Moving away from the illusion of the central model

This plateau marks a stage of maturity. It invites companies to move beyond their fascination with raw performance and refocus on the essentials: concrete applications, robust systems, and a lasting relationship of trust.

In many organizations, however, AI strategy remains centered around a central model that is presented as capable of understanding, deciding, and producing everything. Today, this vision is showing its limitations and hindering long-term value creation. Value is now built into the architecture that frames AI. Knowledge structuring, clear delineation of uses, specialization by business case, and orchestration of rules, data, and generation are becoming key performance factors. Generative AI is thus a building block within a larger system designed to ensure consistency, control, and reliability.

The most successful companies will be those that know how to use AI systems that are useful before they are spectacular, controlled before they are autonomous, and sustainable before they are simply innovative.

2026: AI enters the era of results

By 2026, AI will have fully entered a phase of economic and operational maturity. The gradual implementation of the AI Act 3 will accompany and accelerate this movement. By imposing increased requirements in terms of understanding, control, and explainability, it will push companies to structure systems that are more transparent, better governed, and closely aligned with business challenges.

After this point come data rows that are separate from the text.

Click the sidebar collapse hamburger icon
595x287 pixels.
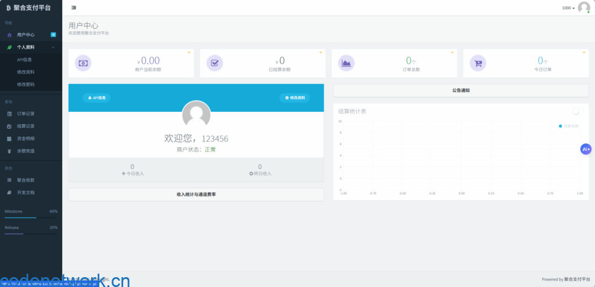(x=74, y=8)
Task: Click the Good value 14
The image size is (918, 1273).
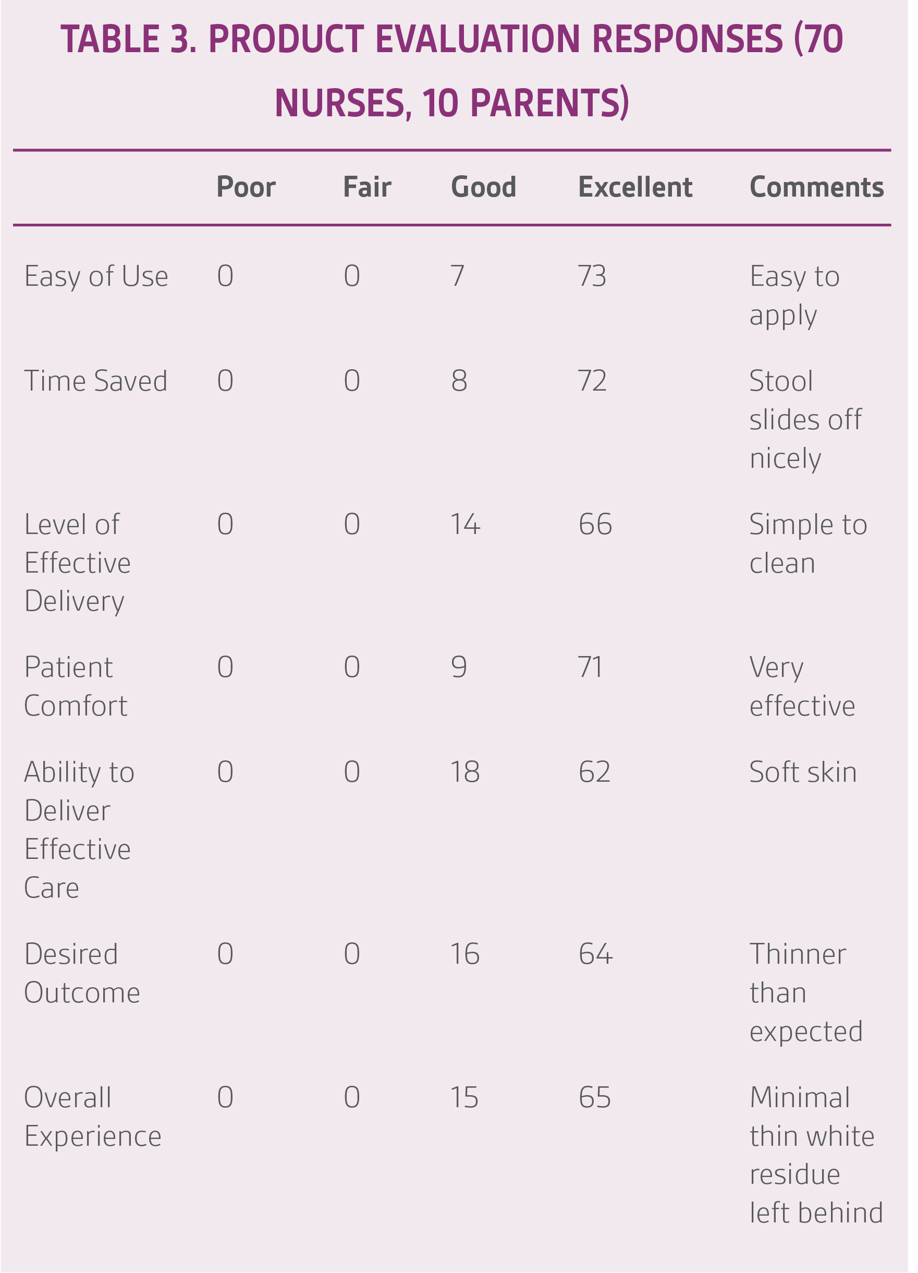Action: (x=466, y=524)
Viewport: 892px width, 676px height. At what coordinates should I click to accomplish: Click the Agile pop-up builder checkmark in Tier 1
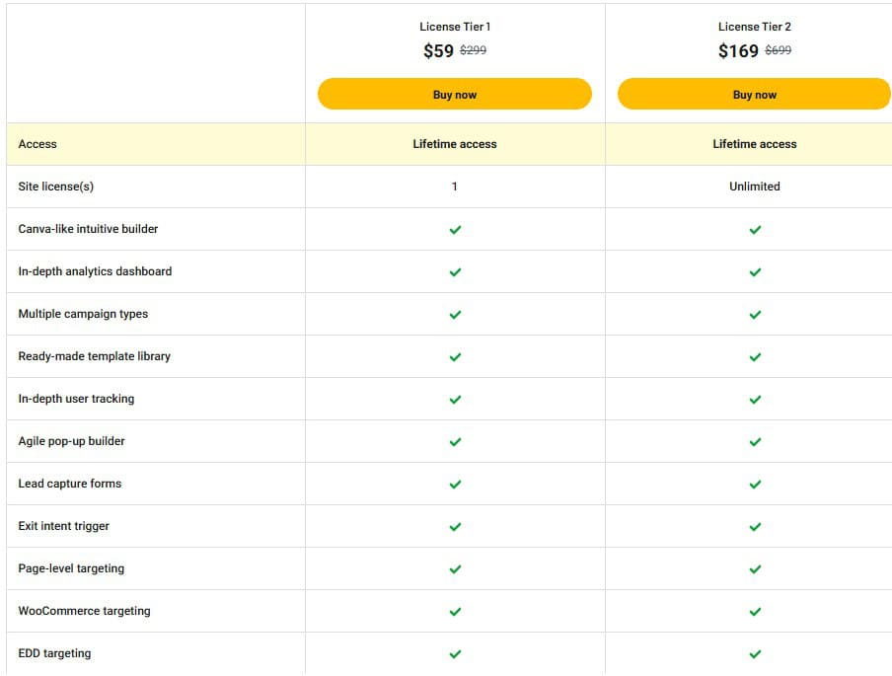tap(455, 441)
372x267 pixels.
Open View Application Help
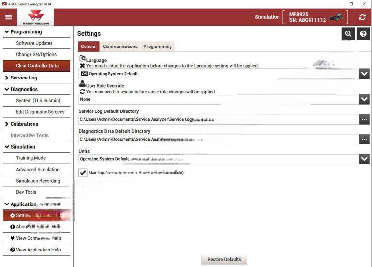[x=38, y=250]
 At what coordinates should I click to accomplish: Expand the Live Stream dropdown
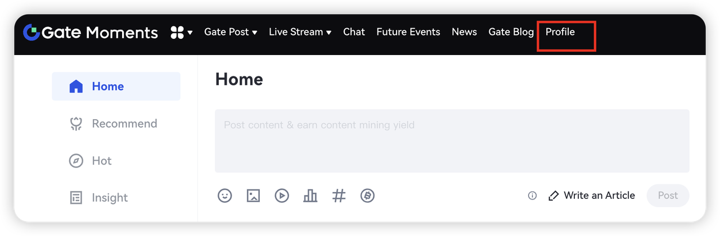click(300, 32)
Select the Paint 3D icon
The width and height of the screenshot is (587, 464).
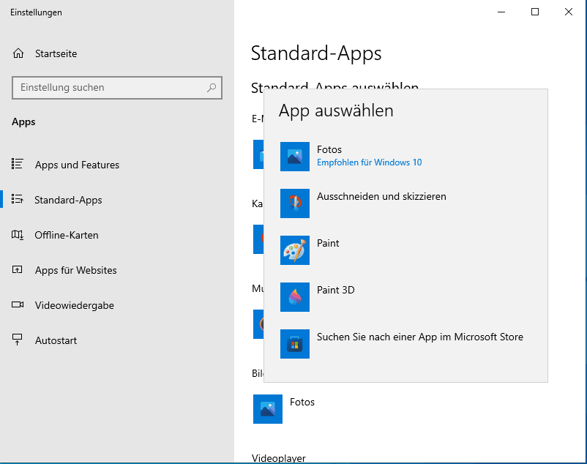tap(295, 297)
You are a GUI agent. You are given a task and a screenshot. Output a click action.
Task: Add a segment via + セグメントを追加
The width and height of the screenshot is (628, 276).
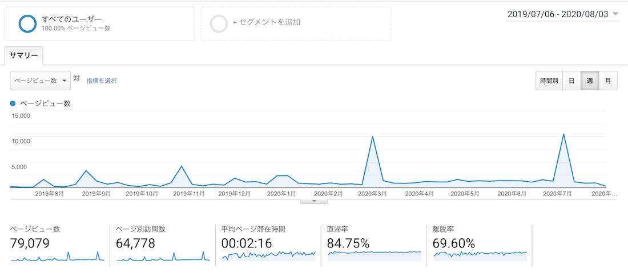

In this context, organizations are gradually moving away from experimentation and focusing their investments on uses that can produce measurable and industrializable results. AI is becoming integrated into core processes: it automates task chains, supports decision-making, and works closely with human teams. It is becoming a key driver of operational transformation.

To meet these new performance and control requirements, technological strategies are diversifying. Organizations are combining large models with more specialized models to optimize costs, energy impact, and business alignment. This approach requires careful orchestration, in which human expertise plays a central role in framing uses, supervising decisions, and ensuring the reliability of the systems deployed.

The future of AI will depend on the ability of organizations to transform these technologies into sustainable levers of performance and trust. This value will be based on a balance between companies that are able to structure specific business uses and model publishers that are able to evolve their models towards truly operational specialization.

1 Source: RAND think tank report

2 Source: Gartner study

3 AI Act: European regulation on artificial intelligence that sets out obligations for suppliers of general-purpose AI systems (GPAI) and prohibits certain AI systems that infringe on fundamental rights.

Opinion piece by Samir Dilmi published on économie matin.